Work task:
Take the listing below and print exactly the lines starting at the line containing "Task: Click the Factory" and ending at the line containing "Given: Jump to the Export step label", both ends included, and no others.

*** Material supplied Section Begins ***

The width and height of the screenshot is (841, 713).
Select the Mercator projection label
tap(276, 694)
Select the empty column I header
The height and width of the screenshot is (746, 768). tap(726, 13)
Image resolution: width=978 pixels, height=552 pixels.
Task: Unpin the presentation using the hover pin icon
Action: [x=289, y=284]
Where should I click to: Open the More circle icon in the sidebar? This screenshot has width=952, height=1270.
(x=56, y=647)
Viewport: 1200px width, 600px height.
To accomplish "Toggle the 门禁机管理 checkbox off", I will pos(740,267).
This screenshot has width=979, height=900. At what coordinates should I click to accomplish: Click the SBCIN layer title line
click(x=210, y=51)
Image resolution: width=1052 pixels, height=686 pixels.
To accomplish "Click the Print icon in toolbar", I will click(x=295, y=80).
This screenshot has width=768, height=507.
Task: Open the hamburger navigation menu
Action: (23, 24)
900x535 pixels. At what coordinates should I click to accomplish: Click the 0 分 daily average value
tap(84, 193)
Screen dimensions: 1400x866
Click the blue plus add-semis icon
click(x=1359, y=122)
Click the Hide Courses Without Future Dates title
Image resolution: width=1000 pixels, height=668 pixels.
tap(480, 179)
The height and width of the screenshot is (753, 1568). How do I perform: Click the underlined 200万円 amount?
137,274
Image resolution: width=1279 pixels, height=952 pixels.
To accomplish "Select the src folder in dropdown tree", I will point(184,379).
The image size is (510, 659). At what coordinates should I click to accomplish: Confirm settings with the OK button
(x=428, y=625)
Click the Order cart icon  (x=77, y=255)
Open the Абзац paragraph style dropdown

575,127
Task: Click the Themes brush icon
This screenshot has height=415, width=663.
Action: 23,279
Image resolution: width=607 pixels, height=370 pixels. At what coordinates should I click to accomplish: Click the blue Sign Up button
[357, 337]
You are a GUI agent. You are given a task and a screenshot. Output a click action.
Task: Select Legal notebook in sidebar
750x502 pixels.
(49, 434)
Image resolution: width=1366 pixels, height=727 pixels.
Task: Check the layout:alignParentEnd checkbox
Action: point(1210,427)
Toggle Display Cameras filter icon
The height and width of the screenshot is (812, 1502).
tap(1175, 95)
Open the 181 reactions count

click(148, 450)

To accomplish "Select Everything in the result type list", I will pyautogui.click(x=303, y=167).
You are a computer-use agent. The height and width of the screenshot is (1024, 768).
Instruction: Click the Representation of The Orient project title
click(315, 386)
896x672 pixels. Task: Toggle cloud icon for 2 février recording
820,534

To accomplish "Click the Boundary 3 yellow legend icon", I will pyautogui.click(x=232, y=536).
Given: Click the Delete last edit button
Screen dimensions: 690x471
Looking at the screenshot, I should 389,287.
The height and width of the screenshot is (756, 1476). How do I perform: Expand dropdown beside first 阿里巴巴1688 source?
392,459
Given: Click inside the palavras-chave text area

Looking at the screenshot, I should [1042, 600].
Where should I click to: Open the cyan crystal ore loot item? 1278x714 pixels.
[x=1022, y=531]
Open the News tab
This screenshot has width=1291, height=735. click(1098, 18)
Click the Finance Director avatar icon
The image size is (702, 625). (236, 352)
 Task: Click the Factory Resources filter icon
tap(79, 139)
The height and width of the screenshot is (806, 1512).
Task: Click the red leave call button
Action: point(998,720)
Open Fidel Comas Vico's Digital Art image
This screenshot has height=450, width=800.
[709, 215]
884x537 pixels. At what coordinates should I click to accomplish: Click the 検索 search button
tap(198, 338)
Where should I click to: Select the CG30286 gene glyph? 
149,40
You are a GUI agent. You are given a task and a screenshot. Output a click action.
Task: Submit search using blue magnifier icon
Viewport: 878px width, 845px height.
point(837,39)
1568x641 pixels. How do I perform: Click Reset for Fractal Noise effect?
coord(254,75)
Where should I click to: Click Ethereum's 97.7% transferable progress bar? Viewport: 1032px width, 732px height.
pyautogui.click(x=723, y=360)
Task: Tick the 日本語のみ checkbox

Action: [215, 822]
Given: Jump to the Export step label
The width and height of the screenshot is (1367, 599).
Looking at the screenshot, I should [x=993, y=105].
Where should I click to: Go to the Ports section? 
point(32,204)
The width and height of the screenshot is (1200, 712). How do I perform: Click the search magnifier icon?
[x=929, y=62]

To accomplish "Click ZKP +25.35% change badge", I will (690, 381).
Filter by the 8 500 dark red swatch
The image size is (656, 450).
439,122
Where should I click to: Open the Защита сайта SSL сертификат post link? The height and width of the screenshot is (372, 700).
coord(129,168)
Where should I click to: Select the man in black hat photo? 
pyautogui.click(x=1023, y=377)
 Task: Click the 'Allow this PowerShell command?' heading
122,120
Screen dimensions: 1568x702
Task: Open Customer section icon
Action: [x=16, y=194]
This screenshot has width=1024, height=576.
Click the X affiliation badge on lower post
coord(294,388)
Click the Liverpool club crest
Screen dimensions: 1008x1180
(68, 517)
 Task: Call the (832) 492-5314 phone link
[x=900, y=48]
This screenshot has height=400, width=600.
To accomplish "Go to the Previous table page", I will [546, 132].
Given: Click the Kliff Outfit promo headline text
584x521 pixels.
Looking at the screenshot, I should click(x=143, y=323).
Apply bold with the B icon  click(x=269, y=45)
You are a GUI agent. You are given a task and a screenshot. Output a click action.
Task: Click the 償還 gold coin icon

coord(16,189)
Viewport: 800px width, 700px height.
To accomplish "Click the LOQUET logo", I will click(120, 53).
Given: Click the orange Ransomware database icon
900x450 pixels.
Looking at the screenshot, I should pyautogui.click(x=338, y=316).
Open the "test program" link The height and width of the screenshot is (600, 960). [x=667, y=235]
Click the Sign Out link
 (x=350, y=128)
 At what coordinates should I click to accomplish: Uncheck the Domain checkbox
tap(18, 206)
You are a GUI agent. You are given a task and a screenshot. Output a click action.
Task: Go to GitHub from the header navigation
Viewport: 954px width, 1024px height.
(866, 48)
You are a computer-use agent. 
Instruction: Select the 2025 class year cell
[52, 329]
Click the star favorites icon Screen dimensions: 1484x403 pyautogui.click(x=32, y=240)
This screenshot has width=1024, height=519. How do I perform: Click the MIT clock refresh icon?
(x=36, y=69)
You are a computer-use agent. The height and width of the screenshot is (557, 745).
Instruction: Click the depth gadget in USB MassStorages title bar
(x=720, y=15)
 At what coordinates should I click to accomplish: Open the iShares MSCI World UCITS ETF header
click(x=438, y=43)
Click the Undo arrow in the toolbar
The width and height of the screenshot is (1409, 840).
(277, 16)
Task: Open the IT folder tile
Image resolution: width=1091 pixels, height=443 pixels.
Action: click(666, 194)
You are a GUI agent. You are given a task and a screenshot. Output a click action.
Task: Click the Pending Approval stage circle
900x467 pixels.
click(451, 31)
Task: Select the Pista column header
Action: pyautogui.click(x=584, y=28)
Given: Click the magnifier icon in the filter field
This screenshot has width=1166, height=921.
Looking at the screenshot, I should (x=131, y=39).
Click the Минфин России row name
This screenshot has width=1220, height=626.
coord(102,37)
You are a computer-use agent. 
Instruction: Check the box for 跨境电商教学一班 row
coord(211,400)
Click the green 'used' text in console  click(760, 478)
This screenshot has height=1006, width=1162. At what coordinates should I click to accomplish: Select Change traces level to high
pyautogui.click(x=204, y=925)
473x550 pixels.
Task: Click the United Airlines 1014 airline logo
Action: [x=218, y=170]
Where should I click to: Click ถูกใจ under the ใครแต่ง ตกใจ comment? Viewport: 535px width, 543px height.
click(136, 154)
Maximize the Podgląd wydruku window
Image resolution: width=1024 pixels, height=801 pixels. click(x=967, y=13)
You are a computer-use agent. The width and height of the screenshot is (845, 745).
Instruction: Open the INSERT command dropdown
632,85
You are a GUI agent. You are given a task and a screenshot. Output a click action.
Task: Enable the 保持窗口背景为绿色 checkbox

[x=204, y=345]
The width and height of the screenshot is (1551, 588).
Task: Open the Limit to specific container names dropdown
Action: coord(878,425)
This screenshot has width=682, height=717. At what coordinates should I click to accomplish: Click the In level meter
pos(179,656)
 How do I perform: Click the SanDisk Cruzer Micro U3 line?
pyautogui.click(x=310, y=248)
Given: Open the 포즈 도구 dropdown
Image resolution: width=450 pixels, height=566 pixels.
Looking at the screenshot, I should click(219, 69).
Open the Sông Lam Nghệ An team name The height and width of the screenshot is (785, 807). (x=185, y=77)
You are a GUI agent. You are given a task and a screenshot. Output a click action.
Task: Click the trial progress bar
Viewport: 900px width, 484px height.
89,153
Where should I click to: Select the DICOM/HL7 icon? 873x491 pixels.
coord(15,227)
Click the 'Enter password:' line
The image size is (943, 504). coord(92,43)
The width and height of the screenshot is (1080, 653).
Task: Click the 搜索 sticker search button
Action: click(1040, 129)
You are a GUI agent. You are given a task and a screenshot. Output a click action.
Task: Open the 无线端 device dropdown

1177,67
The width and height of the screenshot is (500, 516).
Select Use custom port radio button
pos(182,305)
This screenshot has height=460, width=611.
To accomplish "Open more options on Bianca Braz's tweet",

*** Material supplied Section Ends ***

Exercise solution:
 Task: Click the Factory Resources filter icon
tap(79, 139)
The height and width of the screenshot is (806, 1512).
Task: Click the red leave call button
Action: point(998,720)
Open Fidel Comas Vico's Digital Art image
This screenshot has height=450, width=800.
[709, 215]
884x537 pixels. At what coordinates should I click to accomplish: Click the 検索 search button
tap(198, 338)
Where should I click to: Select the CG30286 gene glyph? 
149,40
You are a GUI agent. You are given a task and a screenshot. Output a click action.
Task: Submit search using blue magnifier icon
Viewport: 878px width, 845px height.
point(837,39)
1568x641 pixels. How do I perform: Click Reset for Fractal Noise effect?
coord(254,75)
Where should I click to: Click Ethereum's 97.7% transferable progress bar? Viewport: 1032px width, 732px height.
pyautogui.click(x=723, y=360)
Task: Tick the 日本語のみ checkbox

Action: [215, 822]
Given: Jump to the Export step label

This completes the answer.